INPUT
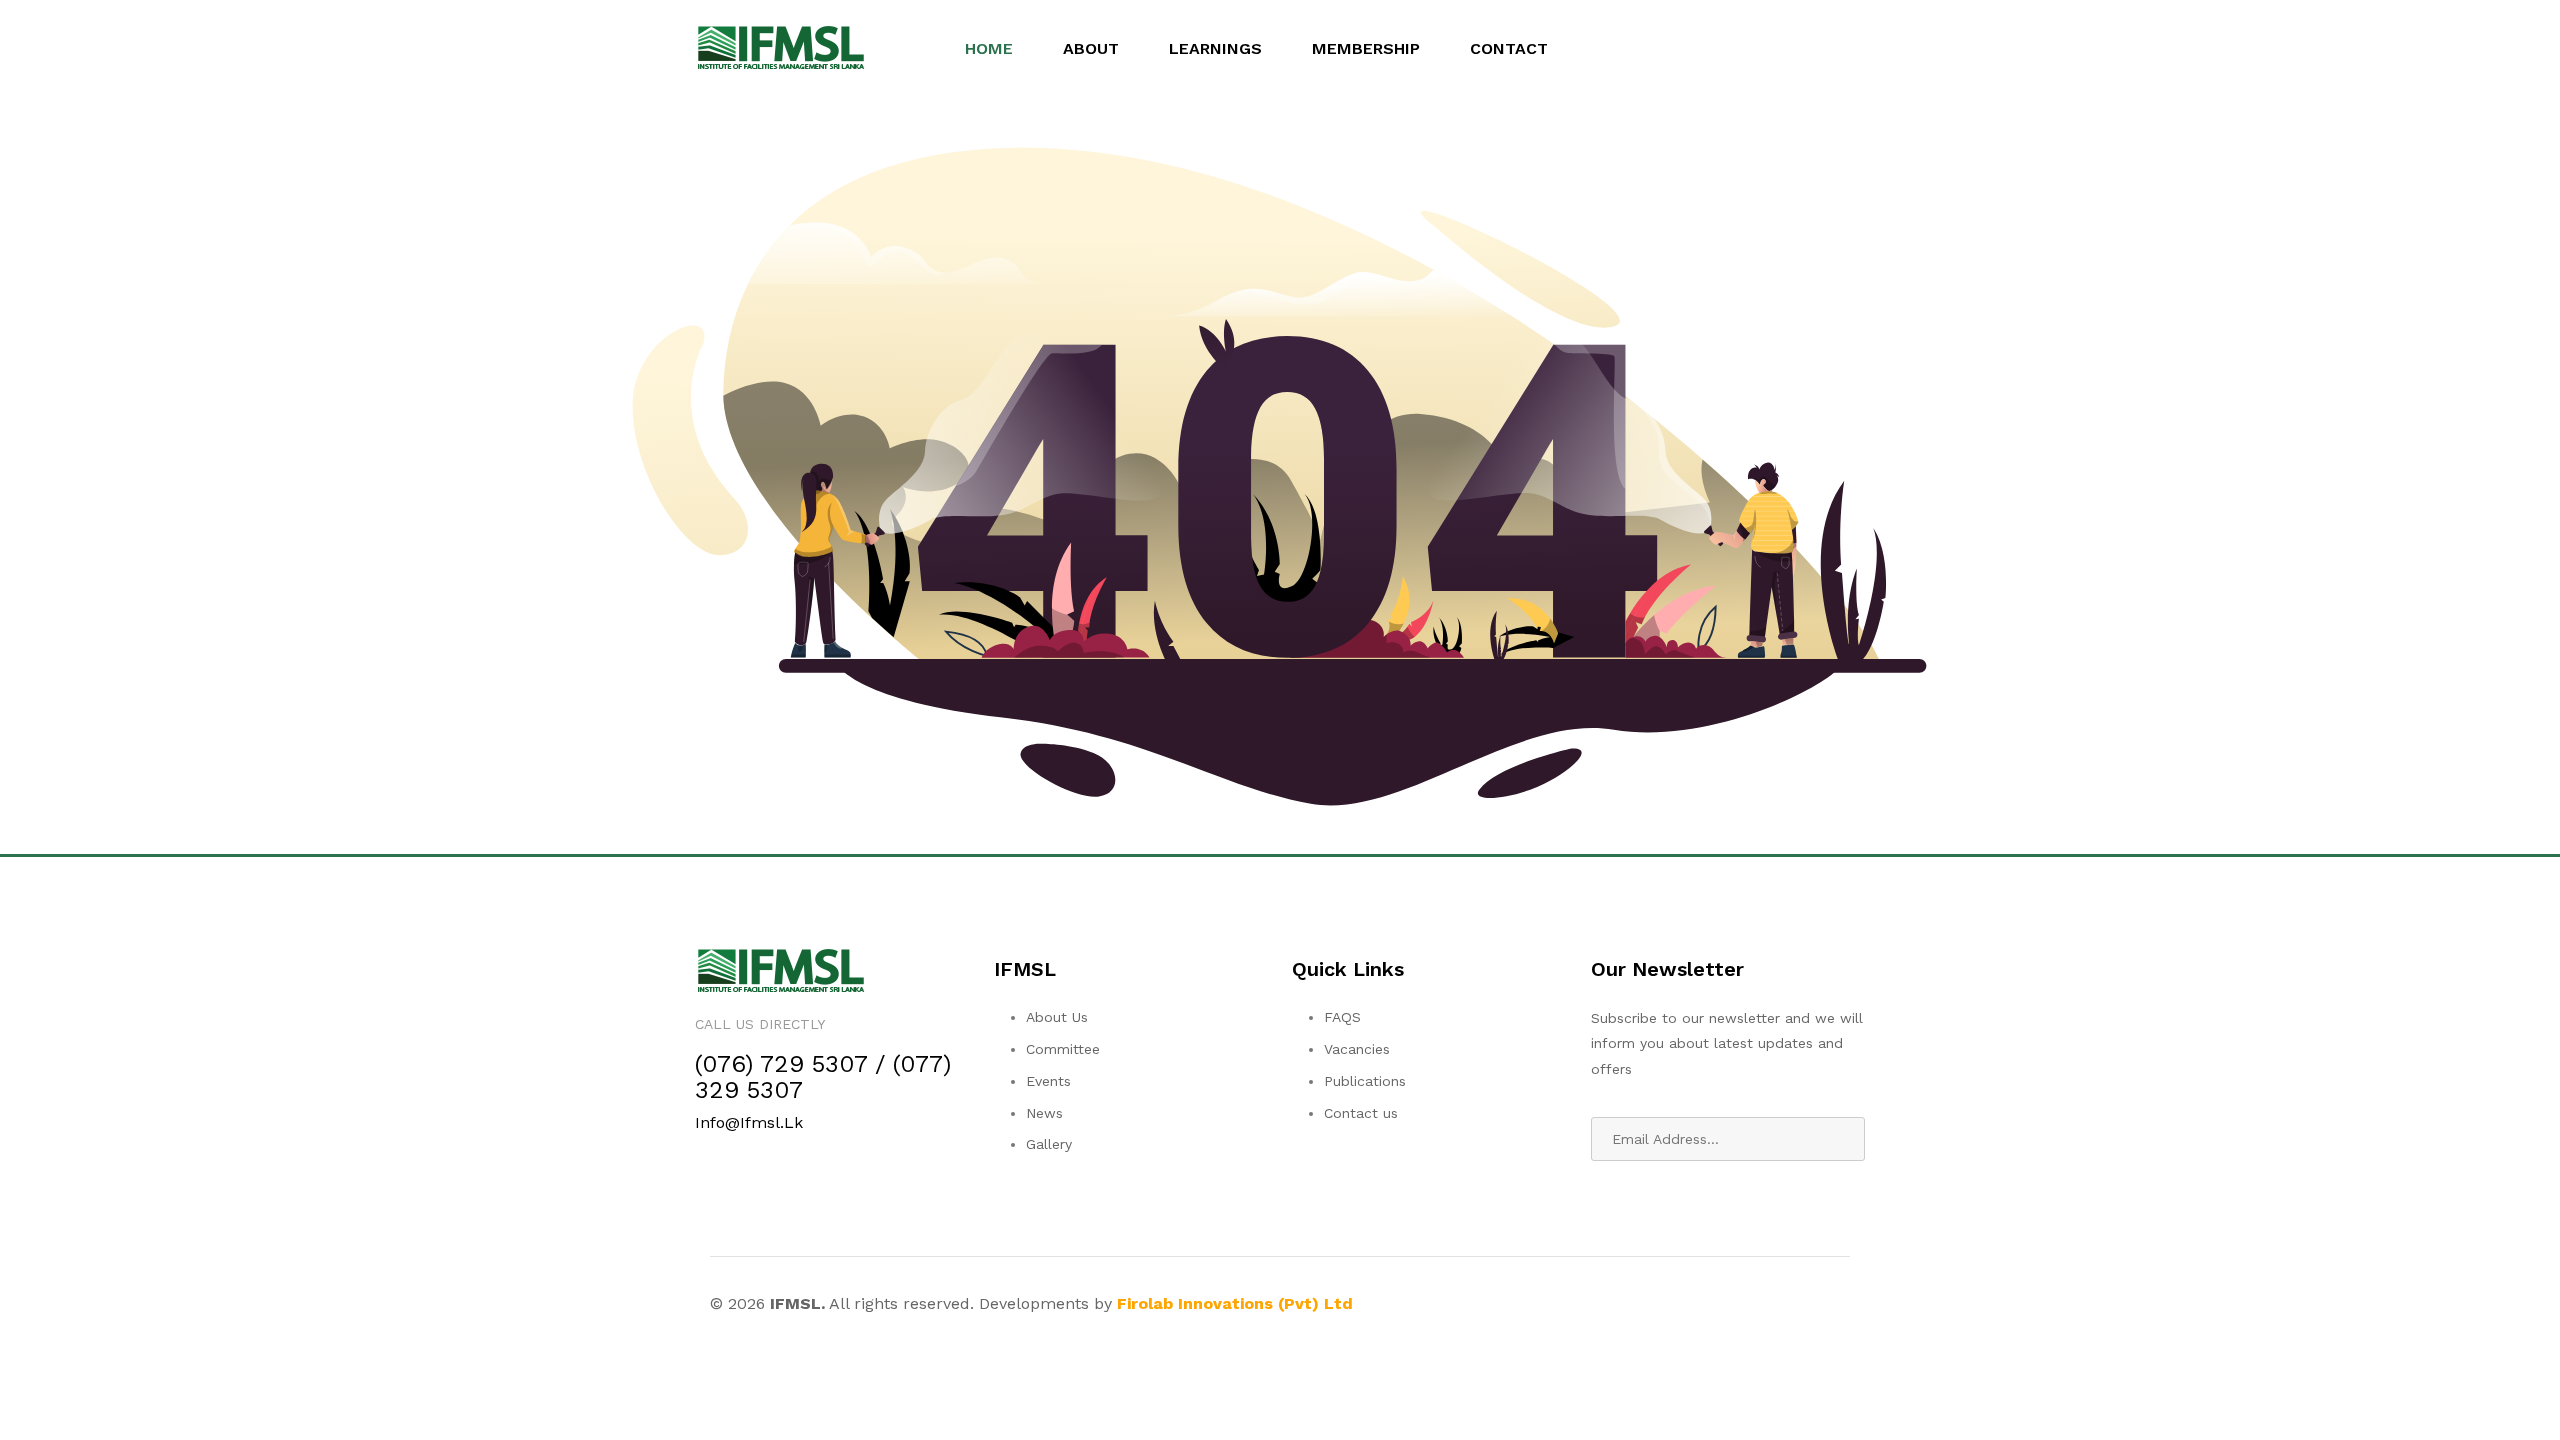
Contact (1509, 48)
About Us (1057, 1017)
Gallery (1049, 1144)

* * *

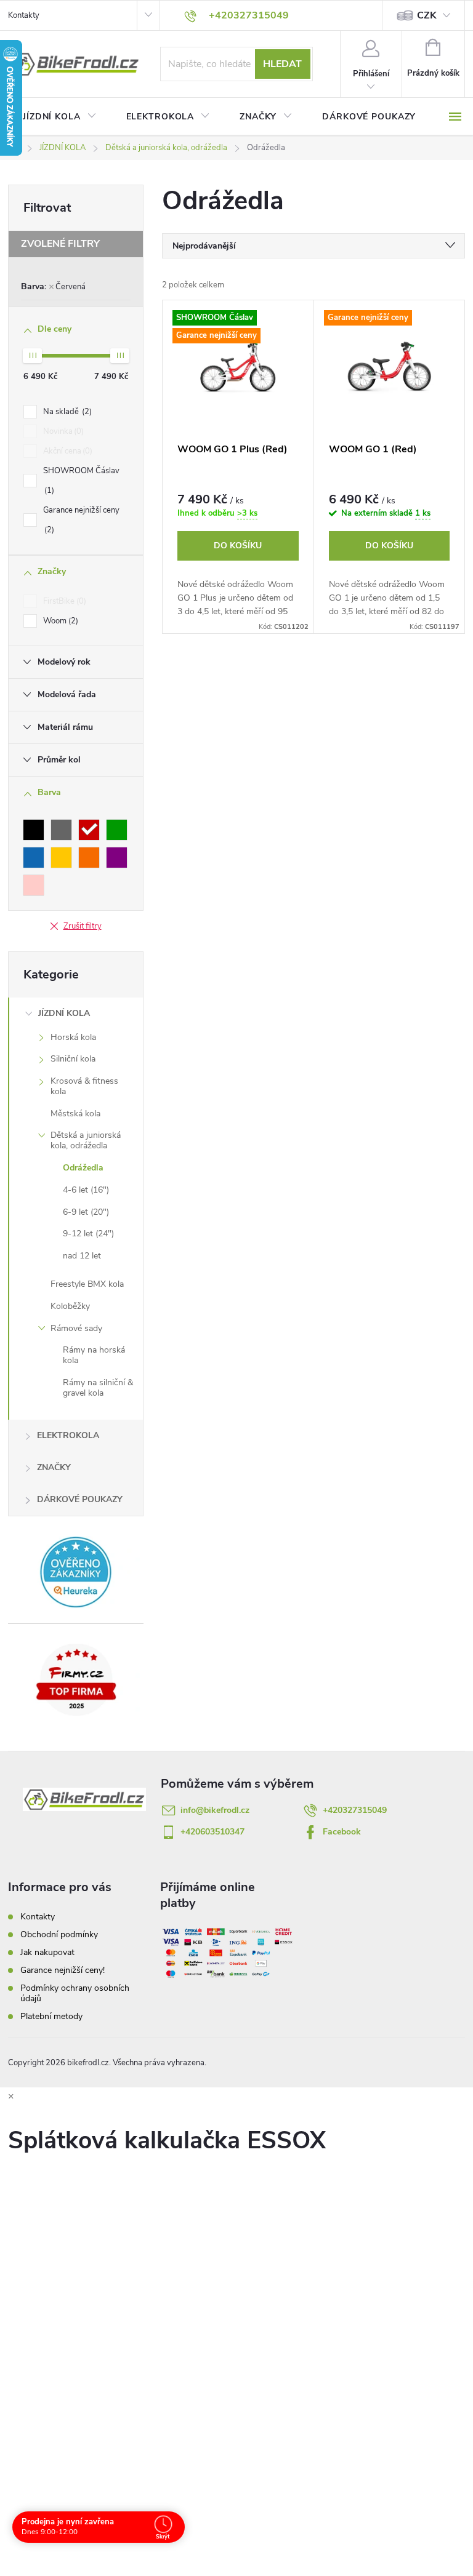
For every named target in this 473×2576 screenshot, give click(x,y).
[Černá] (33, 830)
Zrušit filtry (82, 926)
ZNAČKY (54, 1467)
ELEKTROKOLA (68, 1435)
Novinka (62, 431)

TASK TO COMPLETE
Given the records above, reproduce precisely and only the lines between the line holding "[Černá] (33, 830)" and the line holding "Novinka (62, 431)", inclusive.

COMPLETED EXERCISE
[Černá] (33, 830)
Zrušit filtry (82, 926)
ZNAČKY (54, 1467)
ELEKTROKOLA (68, 1435)
Novinka (62, 431)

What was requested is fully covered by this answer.